Signs are affixed to a fence in La Plaza de Mayo during a protest on the anniversary of the 1976 military coup. The military government has forcibly disappeared over 36,000 workers and activists.  Lucas Robinson

 

As the visibility of Argentina’s indigenous struggles increases, so does its established elite demonization of these groups in the media. The portrayal of the Mapuche as violent and the emphasis on the threat of “Mapuche terrorism” mars a lot of the media campaign, led namely by the newspaper Clarín. 

The outlet described Facundo Jones Huala, a Mapuche held without charge by Chile, as “the violent Mapuche that declared war on Argentina and Chile.” Other headlines warn of “violence, anarchy and external support” and accusations of arms dealing and comparisons to ISIS.

Even with the finding Santiago Maldonado’s body in a river two days before recent mid-term elections Oct. 22, Macri’s coalition won half the country’s provinces and 42 percent of the vote. 

The first man to break the Peron-esque hold on Argentina’s politics, Macri has led a quiet revolution out of the era of the Pink Tide and economic populism. 

It is a revolution from the top, bolstered by the old forces of reaction: financial capital, social order and the view of Argentina as a pocket of Western civilization on a continent of “savages.” 
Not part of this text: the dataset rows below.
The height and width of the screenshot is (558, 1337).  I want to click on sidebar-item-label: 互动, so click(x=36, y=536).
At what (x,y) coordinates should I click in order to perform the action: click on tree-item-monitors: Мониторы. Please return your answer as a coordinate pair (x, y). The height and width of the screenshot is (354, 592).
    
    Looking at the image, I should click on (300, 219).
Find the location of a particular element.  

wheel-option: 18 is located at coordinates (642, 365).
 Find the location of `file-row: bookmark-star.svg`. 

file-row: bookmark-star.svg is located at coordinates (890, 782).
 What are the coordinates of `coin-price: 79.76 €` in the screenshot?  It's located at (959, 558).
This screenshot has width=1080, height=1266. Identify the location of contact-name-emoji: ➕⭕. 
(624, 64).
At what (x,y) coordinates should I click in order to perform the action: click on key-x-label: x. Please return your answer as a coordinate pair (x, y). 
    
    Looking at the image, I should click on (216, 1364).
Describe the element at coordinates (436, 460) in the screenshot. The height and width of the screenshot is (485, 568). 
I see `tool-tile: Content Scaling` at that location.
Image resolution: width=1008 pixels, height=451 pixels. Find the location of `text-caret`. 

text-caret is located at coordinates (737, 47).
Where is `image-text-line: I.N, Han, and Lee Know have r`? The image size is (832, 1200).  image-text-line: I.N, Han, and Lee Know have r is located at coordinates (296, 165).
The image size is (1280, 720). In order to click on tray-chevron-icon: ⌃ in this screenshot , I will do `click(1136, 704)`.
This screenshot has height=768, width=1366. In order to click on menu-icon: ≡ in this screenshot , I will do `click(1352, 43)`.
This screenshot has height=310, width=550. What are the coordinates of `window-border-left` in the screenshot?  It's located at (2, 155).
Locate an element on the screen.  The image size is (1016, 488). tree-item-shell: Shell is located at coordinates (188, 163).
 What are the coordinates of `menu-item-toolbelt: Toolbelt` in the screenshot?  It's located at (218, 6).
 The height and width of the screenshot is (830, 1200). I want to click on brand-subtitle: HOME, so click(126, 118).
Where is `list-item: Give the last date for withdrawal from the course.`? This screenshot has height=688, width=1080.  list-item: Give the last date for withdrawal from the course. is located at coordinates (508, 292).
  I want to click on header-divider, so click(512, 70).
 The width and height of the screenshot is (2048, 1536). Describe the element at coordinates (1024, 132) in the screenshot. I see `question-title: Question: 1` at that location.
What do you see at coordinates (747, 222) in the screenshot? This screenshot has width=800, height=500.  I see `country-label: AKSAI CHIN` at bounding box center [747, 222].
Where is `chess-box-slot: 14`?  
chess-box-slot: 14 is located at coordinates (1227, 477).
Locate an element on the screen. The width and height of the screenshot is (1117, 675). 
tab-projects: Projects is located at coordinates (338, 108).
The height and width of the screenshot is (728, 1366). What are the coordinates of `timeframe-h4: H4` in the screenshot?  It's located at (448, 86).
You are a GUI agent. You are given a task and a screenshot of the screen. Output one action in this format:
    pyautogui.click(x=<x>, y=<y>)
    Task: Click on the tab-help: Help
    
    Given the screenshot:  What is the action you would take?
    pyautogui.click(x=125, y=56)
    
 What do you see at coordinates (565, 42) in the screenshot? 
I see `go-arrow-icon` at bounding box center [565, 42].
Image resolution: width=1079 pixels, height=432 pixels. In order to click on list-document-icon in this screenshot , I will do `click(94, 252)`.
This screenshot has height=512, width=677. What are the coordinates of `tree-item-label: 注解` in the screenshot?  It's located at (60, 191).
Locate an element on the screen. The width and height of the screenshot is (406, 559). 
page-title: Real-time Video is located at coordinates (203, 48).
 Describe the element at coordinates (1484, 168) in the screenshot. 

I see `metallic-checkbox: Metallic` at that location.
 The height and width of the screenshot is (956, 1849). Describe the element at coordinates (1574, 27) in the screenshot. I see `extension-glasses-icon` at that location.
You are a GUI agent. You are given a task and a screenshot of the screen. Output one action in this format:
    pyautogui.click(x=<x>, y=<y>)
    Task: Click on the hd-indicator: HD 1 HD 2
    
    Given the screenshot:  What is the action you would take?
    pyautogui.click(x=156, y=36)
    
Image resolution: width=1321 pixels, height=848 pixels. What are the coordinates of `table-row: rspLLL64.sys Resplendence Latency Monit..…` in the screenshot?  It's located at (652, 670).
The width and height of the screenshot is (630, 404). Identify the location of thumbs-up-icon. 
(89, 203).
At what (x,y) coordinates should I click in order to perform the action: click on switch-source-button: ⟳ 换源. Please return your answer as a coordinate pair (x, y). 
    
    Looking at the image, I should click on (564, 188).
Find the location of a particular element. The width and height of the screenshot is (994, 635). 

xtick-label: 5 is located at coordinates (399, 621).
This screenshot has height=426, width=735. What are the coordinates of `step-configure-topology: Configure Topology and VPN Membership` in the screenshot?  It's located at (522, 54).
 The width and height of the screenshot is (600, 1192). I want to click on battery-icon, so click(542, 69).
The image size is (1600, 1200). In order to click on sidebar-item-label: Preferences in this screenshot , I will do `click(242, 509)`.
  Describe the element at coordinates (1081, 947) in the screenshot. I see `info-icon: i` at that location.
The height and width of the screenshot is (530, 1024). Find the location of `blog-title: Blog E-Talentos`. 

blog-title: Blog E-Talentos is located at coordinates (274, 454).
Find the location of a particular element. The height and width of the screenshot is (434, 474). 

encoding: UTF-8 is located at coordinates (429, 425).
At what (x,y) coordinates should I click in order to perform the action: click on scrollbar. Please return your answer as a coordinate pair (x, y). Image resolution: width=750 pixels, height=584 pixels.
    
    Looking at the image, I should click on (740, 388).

Speaking from his bunker on election night, Macri declared “this is an era of permanent reformism.” 

Should Macri saddle the nation with more debt, continue to shred labor rights and blatantly ignore the human rights of activists and the indigenous, then one of the great countries of Latin America could soon return to its darker era, one of dictatorship and economic brutality against the poor.